AIM OF THE TASK>
Your answer should consist of the lines holding "table", copied from the material below.

SUPPLIED DATA>

########################################

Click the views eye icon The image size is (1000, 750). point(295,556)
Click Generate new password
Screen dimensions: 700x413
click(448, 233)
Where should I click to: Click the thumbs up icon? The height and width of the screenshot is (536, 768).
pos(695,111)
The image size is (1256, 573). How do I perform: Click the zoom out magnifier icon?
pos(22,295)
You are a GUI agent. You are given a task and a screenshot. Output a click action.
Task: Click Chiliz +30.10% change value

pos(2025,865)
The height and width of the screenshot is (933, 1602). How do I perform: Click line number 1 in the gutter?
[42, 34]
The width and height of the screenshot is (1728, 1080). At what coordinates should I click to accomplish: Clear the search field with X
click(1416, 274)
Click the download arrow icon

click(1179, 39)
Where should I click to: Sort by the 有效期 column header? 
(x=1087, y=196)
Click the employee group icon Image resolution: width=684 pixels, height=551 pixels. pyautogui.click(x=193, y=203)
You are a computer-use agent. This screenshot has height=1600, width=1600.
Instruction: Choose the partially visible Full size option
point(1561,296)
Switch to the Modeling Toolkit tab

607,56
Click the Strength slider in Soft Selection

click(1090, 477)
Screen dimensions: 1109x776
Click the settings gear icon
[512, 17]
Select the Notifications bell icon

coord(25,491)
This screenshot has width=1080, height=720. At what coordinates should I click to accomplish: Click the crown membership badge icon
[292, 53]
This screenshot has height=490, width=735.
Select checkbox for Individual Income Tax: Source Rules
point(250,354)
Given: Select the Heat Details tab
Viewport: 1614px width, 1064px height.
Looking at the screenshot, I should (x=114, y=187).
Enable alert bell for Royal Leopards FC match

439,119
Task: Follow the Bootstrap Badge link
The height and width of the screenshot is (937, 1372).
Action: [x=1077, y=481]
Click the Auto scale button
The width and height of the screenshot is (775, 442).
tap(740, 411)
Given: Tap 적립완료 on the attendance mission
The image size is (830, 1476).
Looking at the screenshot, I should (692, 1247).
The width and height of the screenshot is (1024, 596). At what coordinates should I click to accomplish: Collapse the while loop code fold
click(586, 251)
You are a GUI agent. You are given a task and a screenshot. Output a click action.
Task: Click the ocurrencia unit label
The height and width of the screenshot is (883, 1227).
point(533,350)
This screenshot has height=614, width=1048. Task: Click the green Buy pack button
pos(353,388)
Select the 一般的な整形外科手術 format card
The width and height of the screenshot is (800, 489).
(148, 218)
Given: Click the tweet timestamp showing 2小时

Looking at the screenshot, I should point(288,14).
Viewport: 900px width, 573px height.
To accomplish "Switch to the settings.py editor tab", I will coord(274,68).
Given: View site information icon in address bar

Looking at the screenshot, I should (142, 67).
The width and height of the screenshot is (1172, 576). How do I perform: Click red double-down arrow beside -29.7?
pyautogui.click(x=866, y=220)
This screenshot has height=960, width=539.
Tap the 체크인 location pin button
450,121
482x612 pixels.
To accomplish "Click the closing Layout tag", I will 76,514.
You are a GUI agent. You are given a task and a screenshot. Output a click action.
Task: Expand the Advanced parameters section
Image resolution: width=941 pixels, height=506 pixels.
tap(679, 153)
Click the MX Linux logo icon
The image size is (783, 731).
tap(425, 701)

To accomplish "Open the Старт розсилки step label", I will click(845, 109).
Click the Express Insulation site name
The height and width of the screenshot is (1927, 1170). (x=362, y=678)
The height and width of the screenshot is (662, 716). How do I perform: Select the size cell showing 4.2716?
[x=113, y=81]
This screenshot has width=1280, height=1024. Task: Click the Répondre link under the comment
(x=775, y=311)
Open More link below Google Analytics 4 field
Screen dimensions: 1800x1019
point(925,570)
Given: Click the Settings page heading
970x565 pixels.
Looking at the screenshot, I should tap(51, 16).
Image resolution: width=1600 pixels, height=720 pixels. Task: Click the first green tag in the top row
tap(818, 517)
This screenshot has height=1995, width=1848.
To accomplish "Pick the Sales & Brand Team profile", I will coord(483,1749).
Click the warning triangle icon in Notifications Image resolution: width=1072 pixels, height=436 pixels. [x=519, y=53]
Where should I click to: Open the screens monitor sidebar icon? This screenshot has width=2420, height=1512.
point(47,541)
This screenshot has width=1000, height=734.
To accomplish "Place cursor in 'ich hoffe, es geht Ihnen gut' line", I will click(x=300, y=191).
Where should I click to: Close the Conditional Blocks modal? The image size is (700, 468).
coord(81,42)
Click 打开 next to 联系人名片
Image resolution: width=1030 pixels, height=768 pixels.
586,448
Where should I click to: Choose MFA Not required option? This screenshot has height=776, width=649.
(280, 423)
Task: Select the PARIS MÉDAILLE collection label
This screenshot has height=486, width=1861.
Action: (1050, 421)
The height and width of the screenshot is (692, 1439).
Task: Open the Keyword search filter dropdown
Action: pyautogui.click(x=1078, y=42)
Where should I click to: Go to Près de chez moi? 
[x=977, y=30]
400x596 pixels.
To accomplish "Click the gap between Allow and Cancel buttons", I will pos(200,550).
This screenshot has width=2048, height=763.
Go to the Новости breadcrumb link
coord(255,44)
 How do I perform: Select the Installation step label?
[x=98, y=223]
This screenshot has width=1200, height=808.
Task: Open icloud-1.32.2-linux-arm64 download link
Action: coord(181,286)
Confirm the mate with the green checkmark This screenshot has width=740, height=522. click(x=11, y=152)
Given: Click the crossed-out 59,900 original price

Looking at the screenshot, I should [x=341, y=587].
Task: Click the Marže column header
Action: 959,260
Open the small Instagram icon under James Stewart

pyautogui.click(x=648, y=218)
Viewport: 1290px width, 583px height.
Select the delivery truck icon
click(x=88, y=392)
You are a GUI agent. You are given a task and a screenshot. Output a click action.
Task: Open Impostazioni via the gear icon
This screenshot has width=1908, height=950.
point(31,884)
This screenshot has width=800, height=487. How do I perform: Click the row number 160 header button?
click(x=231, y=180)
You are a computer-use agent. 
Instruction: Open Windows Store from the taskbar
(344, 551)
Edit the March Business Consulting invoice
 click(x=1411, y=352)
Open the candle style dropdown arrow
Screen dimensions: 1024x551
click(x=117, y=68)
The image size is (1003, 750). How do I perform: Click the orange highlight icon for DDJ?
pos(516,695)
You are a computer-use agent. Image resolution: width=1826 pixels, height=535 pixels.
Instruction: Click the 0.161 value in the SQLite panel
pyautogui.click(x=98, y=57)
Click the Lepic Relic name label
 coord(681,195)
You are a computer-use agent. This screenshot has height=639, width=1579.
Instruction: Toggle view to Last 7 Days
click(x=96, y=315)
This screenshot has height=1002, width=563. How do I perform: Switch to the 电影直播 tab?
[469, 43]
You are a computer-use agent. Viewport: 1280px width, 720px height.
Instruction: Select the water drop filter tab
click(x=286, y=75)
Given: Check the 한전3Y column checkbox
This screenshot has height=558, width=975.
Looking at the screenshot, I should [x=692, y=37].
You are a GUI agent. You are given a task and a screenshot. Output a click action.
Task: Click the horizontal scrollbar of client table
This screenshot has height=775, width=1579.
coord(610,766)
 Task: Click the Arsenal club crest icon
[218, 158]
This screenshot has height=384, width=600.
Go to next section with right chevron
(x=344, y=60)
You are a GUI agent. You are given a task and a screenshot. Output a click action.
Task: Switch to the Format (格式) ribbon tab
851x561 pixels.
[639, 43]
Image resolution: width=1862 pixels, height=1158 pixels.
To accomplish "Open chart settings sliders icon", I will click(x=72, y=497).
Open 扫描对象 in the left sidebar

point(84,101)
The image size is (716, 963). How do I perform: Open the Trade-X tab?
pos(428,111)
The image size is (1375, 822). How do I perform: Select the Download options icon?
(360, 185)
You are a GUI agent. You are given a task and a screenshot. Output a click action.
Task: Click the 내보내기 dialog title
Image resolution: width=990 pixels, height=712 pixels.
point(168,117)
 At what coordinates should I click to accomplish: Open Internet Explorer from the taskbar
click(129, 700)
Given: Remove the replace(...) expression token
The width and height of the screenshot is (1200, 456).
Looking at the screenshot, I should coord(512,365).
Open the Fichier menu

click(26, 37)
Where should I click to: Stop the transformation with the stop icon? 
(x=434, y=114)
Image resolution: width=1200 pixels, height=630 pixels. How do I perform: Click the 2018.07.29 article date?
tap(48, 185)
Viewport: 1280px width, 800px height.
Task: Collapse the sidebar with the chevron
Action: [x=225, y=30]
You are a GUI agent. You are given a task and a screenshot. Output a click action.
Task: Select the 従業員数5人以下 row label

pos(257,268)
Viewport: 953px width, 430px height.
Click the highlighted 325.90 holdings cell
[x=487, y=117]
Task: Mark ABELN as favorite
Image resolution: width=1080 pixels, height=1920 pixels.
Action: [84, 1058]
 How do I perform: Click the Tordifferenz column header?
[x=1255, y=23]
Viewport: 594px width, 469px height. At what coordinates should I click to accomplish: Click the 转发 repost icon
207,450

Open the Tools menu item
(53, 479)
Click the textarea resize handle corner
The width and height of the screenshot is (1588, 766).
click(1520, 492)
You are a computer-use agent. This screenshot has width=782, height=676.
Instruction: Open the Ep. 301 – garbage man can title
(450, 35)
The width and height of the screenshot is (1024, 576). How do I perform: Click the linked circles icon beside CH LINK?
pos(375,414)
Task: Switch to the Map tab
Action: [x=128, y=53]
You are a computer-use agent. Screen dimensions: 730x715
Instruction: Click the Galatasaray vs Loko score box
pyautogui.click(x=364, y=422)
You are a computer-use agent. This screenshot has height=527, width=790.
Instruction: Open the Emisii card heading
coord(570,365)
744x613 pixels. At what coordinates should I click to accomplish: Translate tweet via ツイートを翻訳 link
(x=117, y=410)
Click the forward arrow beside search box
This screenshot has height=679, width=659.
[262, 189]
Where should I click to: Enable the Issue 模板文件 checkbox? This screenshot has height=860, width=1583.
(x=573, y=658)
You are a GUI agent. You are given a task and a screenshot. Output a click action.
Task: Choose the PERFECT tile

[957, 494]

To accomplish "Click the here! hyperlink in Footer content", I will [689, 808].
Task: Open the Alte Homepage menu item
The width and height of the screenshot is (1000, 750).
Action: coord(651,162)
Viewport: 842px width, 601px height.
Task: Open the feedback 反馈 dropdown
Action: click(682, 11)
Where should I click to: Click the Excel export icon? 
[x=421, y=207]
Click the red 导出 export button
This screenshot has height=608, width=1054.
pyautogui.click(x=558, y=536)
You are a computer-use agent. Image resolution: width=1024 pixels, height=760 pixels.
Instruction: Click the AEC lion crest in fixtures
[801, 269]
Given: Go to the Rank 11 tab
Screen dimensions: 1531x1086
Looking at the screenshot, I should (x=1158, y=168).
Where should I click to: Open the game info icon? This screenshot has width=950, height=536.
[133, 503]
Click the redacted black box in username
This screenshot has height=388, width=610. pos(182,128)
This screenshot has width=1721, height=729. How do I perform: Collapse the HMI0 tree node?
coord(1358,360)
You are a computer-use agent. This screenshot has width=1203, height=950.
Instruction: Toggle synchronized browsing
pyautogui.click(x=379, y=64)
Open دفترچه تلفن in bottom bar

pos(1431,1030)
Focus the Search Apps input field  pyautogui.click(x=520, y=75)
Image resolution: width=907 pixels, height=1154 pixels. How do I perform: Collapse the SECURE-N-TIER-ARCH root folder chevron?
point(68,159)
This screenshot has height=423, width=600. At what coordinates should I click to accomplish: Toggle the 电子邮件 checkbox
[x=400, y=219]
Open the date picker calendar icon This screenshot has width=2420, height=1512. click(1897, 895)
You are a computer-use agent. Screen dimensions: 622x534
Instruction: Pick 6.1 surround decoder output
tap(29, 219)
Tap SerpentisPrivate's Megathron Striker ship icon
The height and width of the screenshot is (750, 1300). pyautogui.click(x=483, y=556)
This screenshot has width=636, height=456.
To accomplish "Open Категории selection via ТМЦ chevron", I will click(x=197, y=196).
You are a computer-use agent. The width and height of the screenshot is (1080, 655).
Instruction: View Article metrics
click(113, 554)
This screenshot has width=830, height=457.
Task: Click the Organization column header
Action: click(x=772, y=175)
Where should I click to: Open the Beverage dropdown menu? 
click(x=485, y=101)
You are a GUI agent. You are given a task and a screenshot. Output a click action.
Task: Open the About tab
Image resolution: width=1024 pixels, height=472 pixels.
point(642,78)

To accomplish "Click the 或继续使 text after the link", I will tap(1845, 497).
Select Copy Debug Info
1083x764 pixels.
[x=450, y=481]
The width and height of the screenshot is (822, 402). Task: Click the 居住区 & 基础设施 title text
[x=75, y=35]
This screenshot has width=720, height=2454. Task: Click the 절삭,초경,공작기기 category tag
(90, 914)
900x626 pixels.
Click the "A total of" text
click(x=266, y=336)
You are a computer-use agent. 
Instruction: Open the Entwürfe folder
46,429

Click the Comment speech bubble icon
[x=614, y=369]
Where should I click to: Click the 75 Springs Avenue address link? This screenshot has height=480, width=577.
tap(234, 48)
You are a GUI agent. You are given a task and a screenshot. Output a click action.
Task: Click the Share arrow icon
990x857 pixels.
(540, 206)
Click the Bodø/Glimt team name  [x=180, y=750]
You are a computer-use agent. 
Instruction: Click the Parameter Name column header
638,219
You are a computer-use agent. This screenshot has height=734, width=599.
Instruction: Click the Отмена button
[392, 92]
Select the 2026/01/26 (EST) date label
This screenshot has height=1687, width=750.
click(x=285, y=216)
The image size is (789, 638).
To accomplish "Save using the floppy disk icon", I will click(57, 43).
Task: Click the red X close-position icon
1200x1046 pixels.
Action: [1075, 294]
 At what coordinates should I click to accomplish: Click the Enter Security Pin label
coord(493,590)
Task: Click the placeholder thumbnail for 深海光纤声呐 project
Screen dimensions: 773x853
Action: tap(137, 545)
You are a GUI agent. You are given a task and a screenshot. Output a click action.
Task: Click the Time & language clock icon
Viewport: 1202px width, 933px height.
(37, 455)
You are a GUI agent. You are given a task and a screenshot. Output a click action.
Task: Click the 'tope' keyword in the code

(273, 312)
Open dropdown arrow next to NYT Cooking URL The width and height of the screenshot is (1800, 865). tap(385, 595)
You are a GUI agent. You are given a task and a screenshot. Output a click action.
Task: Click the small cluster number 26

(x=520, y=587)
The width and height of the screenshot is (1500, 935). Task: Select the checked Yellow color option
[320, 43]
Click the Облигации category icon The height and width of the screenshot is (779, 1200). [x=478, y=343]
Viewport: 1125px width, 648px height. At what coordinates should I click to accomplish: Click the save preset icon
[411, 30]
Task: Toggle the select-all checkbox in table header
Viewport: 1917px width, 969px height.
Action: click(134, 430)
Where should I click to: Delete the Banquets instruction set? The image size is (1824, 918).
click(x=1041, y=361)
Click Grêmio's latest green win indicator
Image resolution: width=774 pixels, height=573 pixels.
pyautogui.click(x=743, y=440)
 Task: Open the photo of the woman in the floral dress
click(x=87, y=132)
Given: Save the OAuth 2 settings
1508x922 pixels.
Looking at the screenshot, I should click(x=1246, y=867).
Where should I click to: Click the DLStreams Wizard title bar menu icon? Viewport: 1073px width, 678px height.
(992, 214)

########################################

ANSWER SECTION>
Task: Click the horizontal scrollbar of client table
Task: Toggle the select-all checkbox in table header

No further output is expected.